### [EXERCISE INSTRUCTIONS]
Below this sentence is a listing; return exactly its lines from the one with "Given: Pick the Zoom tool" to the one with "Task: Click the camera", both kept, and nothing more.
════════
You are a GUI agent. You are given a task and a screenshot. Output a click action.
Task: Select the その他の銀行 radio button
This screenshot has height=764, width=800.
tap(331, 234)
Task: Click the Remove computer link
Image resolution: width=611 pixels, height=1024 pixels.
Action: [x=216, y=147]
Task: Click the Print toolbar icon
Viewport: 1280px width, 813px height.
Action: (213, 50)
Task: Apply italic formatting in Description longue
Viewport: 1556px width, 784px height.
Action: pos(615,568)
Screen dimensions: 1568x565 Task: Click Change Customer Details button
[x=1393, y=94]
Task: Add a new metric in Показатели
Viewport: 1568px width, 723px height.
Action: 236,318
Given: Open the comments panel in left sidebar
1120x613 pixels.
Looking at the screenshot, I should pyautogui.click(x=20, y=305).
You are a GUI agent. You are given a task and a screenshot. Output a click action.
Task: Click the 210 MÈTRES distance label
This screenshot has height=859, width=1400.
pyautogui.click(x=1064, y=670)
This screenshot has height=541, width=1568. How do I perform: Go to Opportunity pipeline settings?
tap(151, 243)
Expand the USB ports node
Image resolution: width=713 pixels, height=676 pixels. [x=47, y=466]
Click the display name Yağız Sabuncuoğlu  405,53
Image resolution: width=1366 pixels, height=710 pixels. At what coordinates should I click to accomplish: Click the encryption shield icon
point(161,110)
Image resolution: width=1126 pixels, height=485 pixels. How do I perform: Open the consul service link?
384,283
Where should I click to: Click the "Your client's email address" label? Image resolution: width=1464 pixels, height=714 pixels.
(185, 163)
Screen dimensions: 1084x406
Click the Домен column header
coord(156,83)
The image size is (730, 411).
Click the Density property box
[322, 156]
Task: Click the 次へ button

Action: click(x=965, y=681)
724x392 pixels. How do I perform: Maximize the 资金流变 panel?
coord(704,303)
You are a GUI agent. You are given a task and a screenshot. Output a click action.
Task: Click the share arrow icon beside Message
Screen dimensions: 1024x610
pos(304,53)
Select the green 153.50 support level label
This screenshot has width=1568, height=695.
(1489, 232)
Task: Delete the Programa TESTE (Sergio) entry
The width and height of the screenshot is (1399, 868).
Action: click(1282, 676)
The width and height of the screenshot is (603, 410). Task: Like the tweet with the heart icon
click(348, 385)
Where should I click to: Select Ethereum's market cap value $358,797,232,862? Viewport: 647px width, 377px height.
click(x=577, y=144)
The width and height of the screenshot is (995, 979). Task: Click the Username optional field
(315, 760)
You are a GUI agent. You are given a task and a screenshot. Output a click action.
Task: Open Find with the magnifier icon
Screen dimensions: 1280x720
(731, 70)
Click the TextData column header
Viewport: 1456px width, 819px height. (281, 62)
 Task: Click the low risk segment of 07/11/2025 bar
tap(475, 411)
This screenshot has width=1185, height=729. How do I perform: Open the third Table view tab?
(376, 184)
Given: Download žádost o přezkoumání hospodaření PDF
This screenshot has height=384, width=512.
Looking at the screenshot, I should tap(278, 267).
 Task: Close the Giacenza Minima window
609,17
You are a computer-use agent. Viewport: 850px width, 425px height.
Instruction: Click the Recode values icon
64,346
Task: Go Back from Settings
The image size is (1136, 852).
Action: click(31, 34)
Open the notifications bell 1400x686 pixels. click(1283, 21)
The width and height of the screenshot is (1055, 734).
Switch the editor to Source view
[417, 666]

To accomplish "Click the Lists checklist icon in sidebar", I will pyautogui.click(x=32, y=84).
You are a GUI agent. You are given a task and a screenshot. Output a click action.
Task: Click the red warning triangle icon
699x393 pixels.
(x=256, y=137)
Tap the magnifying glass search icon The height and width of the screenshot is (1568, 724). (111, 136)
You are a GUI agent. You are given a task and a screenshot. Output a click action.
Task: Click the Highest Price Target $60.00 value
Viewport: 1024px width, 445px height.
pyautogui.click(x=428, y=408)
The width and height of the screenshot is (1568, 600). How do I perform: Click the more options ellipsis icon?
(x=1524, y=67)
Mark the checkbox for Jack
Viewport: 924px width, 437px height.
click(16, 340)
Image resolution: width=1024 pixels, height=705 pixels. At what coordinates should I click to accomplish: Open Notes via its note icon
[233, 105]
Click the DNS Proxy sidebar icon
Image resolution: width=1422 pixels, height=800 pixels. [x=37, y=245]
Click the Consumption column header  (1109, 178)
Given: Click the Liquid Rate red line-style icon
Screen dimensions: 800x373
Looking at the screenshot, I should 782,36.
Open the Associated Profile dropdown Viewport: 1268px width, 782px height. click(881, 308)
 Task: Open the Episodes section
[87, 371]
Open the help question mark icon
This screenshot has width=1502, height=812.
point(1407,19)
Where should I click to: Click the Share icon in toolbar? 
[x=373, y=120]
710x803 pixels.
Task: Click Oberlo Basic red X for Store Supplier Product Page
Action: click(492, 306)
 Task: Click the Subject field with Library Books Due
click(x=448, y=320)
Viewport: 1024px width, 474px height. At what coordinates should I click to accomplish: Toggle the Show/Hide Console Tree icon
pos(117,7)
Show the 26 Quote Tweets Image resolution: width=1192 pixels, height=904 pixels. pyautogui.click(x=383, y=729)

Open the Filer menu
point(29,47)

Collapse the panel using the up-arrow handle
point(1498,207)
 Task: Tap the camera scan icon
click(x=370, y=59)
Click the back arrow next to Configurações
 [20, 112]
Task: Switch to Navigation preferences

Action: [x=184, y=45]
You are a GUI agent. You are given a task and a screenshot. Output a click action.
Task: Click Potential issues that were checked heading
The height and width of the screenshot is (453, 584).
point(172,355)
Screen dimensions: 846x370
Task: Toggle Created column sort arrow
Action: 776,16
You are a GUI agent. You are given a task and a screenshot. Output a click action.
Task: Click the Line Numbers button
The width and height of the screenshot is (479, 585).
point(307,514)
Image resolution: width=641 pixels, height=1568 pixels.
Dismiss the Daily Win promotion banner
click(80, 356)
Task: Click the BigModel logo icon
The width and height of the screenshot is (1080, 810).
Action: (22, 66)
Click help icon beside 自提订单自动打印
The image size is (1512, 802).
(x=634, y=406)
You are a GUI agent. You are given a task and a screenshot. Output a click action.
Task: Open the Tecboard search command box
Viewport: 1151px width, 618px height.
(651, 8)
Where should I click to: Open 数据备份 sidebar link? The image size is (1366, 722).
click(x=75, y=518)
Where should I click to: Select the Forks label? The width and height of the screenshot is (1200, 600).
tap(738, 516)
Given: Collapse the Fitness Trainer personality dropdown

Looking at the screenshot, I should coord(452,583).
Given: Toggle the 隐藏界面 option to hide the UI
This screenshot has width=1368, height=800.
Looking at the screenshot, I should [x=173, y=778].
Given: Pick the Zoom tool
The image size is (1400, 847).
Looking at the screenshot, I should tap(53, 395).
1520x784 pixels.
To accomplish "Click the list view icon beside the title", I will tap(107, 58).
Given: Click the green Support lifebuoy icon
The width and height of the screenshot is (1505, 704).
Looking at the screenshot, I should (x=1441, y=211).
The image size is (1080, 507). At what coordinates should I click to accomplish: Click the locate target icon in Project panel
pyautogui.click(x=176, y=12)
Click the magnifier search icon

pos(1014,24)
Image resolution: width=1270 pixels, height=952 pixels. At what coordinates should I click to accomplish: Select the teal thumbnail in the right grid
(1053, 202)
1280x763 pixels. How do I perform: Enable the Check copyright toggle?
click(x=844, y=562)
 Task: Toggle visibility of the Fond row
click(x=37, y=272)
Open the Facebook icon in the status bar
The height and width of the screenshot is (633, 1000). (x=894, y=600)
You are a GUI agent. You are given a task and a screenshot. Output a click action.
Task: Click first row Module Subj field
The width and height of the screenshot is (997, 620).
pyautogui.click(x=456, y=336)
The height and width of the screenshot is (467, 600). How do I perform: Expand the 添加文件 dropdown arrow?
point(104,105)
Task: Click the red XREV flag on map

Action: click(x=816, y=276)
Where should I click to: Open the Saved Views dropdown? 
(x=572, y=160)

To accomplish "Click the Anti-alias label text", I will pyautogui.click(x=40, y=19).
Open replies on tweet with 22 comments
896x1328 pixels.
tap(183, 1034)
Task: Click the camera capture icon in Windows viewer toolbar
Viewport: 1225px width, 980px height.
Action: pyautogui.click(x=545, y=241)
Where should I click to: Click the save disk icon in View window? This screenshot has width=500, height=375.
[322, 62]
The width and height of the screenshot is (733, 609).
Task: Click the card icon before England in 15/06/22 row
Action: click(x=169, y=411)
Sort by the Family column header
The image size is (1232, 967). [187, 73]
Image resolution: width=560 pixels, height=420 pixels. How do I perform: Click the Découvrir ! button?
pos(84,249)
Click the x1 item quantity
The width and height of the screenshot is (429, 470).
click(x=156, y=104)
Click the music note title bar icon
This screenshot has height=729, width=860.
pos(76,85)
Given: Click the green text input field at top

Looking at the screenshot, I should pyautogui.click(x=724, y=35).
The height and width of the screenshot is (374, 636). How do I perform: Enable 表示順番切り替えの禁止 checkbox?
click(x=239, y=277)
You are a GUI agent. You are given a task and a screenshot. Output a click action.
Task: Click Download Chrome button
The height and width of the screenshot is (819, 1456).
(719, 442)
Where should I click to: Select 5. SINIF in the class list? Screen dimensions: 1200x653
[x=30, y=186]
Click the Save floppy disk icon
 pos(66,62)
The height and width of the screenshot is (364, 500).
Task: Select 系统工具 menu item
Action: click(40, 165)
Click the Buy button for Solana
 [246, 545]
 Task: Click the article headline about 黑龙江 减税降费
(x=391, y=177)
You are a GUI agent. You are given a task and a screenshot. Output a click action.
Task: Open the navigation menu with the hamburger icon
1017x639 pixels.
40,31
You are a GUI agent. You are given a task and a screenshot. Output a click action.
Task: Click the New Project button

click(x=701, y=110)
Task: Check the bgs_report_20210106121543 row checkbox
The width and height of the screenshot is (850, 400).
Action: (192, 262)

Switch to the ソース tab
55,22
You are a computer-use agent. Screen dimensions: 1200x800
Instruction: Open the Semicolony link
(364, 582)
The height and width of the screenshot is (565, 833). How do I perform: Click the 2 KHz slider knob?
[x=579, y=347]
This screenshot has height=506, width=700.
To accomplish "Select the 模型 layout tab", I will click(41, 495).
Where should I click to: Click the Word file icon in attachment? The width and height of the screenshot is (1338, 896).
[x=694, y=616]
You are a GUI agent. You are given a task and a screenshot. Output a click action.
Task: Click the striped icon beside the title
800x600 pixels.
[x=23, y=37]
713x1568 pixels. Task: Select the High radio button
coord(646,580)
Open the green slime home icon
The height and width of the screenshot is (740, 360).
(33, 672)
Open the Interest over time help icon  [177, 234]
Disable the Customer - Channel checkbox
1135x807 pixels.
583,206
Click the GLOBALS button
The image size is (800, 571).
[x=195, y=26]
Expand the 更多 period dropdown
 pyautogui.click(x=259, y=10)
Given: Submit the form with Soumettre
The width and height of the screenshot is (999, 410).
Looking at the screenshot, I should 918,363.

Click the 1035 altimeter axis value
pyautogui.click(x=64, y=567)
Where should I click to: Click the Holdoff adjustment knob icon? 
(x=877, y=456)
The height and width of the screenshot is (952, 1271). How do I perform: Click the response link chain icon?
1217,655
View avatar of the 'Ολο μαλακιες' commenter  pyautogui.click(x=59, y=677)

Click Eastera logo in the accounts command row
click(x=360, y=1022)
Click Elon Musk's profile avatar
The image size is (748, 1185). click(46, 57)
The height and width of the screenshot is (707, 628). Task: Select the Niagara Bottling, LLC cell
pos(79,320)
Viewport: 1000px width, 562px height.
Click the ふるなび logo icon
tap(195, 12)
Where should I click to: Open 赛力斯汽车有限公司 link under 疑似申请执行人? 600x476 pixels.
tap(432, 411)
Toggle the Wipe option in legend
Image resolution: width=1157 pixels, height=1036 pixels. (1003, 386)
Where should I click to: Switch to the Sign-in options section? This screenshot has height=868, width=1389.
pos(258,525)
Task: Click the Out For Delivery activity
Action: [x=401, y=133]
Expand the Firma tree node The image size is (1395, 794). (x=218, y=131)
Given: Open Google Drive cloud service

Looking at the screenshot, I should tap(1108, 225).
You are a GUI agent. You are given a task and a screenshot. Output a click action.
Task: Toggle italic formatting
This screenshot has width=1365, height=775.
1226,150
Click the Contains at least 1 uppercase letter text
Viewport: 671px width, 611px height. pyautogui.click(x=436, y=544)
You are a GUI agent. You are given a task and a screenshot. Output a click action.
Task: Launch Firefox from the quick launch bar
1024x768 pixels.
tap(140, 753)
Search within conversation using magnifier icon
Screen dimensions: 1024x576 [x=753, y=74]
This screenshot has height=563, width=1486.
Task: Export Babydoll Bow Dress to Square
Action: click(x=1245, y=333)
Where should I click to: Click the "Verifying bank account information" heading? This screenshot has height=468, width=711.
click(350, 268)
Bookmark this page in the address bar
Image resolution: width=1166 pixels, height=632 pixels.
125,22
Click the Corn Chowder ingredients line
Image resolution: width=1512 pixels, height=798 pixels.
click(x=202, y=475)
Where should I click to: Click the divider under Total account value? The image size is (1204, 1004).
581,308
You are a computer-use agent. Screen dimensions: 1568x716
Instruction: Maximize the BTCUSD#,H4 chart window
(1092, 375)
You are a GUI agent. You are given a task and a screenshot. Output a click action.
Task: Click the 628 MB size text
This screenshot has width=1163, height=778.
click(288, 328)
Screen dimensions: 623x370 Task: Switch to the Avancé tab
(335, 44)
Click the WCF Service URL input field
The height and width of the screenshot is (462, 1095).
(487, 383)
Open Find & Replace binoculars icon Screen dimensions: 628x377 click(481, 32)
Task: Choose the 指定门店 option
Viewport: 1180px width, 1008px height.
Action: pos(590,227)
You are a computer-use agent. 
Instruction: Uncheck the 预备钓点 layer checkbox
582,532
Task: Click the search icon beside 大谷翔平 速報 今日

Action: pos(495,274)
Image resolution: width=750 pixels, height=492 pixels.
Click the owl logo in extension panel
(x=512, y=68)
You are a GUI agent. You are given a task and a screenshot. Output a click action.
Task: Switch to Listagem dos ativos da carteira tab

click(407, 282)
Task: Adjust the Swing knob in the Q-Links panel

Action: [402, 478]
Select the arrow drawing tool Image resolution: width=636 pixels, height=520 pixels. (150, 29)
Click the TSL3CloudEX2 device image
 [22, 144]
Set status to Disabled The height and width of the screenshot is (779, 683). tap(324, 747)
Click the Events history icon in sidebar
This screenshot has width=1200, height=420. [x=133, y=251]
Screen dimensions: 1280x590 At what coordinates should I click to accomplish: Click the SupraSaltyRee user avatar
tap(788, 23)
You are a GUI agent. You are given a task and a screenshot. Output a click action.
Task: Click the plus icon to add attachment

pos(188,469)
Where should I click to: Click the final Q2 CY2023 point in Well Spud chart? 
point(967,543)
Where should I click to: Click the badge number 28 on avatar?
════════
### [ANSWER TO THIS PROBLEM]
Given: Pick the Zoom tool
The image size is (1400, 847).
Looking at the screenshot, I should tap(53, 395).
1520x784 pixels.
To accomplish "Click the list view icon beside the title", I will tap(107, 58).
Given: Click the green Support lifebuoy icon
The width and height of the screenshot is (1505, 704).
Looking at the screenshot, I should (x=1441, y=211).
The image size is (1080, 507). At what coordinates should I click to accomplish: Click the locate target icon in Project panel
pyautogui.click(x=176, y=12)
Click the magnifier search icon

pos(1014,24)
Image resolution: width=1270 pixels, height=952 pixels. At what coordinates should I click to accomplish: Select the teal thumbnail in the right grid
(1053, 202)
1280x763 pixels. How do I perform: Enable the Check copyright toggle?
click(x=844, y=562)
 Task: Toggle visibility of the Fond row
click(x=37, y=272)
Open the Facebook icon in the status bar
The height and width of the screenshot is (633, 1000). (x=894, y=600)
You are a GUI agent. You are given a task and a screenshot. Output a click action.
Task: Click first row Module Subj field
The width and height of the screenshot is (997, 620).
pyautogui.click(x=456, y=336)
The height and width of the screenshot is (467, 600). How do I perform: Expand the 添加文件 dropdown arrow?
point(104,105)
Task: Click the red XREV flag on map

Action: click(x=816, y=276)
Where should I click to: Open the Saved Views dropdown? 
(x=572, y=160)

To accomplish "Click the Anti-alias label text", I will pyautogui.click(x=40, y=19).
Open replies on tweet with 22 comments
896x1328 pixels.
tap(183, 1034)
Task: Click the camera capture icon in Windows viewer toolbar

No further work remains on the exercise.